Bem dizia meu saudoso pai

Daqui do alto, olhando pela janela, percebo, de longe, a casa onde eles moraram.

Agora dela só restam lembranças. Em seu lugar um prédio de médio porte está sendo edificado.

Ali passei os melhores anos de minha vida. Foi lá que passei minha infância. Aprendi a ter amigos. Essa rua ainda mora no mesmo lugar. Era onde moravam tios, avós, de sobrenomes Rodartes.

A primeira casa da rua era onde viviam meus avós. Hoje ali mora um prédio de mesmo nome de meu avô- Rodartino Rodarte.

Algumas moradas abaixo era onde vivia meu tio Rui. Que deixou  como herança o cartório agora está em mãos habilitadas de outro primo de mesmo sobrenome.

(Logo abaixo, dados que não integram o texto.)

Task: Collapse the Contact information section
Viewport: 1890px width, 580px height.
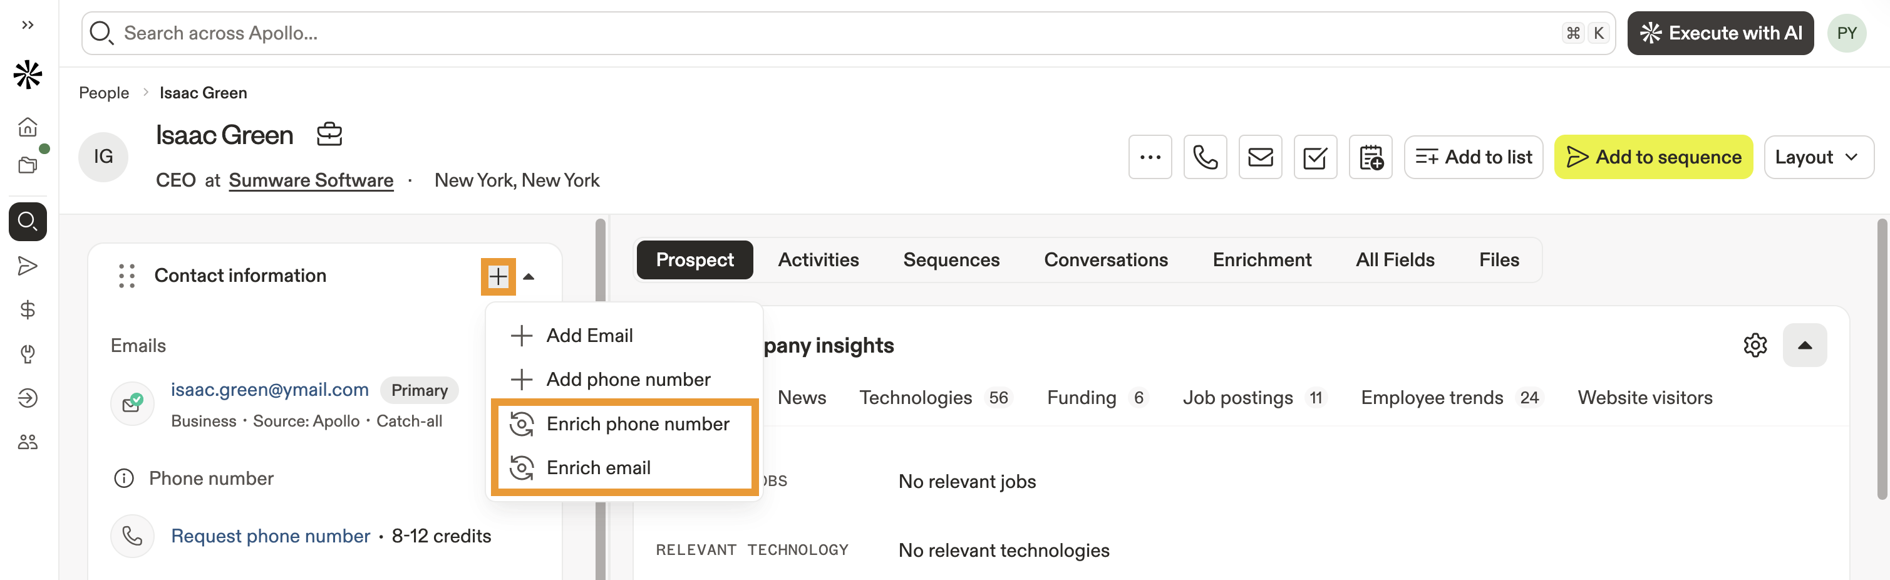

Essa rua não termina aqui. Casas ainda existem naquela rua agora bastante mudada. Lado a lado. Paredes a paredes, se juntavam a casa dos meus pais e de outro tio. O honorável causídico doutor Francisco Rodarte. Que perpetuou seu sobre ao filho que agora milita na mesma arte de defender ou acusar. Sempre pronto a ajudar. Bem me lembro do tio Chico. Meu primeira revisor. Quando sempre passava em sua casa à hora do almoço levando um calhamaço de textos para submeter aos seus olhos argutos.

A casa onde passei a infância era composta de uma sala ampla. Uma varanda que admirava a rua. Uma copinha onde tomávamos refeições. Uma cozinha anexa onde minha querida mãe cozinhava. Uma mesa de azulejos de várias cores. Um corredor nanico que unia os quartos. O meu e do meu irmão Fred era o derradeiro. Com vistas para outra rua. Indevassável aos olhares naqueles tempos bons. Agora a tal casa só existe em meus devaneios. E vai deixar em seu lugar saudades imorredouras. Que irão me acompanhar até o final dos meus dias até quando Deus quiser.

Ainda me lembro do meu velho pai no escritório do andar de baixo. Importunando a velha Facit com seu tiquetaquear constante. Fazendo petições inspiradas na advocacia. Por pouco tempo, infelizmente ele nos deixou prematuramente.

Como da mesma maneira trago dentro de mim algumas lições que dele aprendi.

Era um homem de uma lisura sem par. De gerente de uma casa bancária que leva o nome de nosso pais ele não se satisfez na aposentadoria. Logo jubilado abraçou a advocacia. Defendeu a justiça contra as injustiças. Deixou exemplos de dignidade e austeridade. Ele é lembrado sempre. Quando ando pelas ruas. E me param dizendo: “seu pai me recebeu no banco quando mais precisava de um empréstimo. E ele atendeu ao meu pedido com uma resposta como essa- sei que você vai pagar. Sei de sua idoneidade. Nem precisa de avalista”.

Um dia ele me disse. Um ano antes de sua enfermidade que o levou o leito de onde não mais saiu: “não se aposente nunca meu filho. O ócio é o começo do fim”.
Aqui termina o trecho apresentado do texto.